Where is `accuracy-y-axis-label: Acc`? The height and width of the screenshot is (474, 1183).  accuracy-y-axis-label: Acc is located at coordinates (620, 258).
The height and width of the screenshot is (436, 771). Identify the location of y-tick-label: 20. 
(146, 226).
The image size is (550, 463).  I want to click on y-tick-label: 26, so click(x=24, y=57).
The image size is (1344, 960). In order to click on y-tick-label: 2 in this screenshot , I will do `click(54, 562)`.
____________________
## Task details
Please reproduce the listing, substituting "screen capture" for every occurrence of "screenshot" and leaving everything else unchanged.

## Result for this exercise
Where is `accuracy-y-axis-label: Acc`? The height and width of the screen capture is (474, 1183).  accuracy-y-axis-label: Acc is located at coordinates (620, 258).
The height and width of the screen capture is (436, 771). Identify the location of y-tick-label: 20. 
(146, 226).
The image size is (550, 463).  I want to click on y-tick-label: 26, so click(x=24, y=57).
The image size is (1344, 960). In order to click on y-tick-label: 2 in this screen capture , I will do `click(54, 562)`.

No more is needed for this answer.